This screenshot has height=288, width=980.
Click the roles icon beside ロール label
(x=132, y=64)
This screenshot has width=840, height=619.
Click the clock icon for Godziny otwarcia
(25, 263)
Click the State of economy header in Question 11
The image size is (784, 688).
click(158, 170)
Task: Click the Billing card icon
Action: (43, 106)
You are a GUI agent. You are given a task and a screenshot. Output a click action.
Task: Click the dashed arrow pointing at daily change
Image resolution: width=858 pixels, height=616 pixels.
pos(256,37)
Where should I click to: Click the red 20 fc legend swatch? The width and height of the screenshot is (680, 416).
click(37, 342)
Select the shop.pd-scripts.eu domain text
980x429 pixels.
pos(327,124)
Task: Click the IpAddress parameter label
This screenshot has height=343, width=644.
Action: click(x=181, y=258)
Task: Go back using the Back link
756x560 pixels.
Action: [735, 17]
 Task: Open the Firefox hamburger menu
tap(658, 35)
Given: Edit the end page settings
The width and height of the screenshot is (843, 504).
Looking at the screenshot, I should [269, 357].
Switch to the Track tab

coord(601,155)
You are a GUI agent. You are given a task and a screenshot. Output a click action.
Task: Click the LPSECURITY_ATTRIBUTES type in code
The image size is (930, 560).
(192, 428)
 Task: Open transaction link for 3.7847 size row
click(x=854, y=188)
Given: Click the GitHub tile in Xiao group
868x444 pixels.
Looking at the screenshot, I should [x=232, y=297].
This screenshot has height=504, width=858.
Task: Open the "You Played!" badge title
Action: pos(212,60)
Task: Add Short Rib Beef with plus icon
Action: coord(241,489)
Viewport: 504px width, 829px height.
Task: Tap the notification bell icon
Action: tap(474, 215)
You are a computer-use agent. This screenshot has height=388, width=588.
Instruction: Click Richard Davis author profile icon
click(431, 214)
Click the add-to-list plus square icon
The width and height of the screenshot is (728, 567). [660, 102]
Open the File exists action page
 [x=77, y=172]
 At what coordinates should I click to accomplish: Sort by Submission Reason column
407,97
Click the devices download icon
----------
> [Brief]:
Please copy only the lines from the one with "Open the File exists action page" through the final line of the records above, both ends included.

> [Expected answer]:
Open the File exists action page
 [x=77, y=172]
 At what coordinates should I click to accomplish: Sort by Submission Reason column
407,97
Click the devices download icon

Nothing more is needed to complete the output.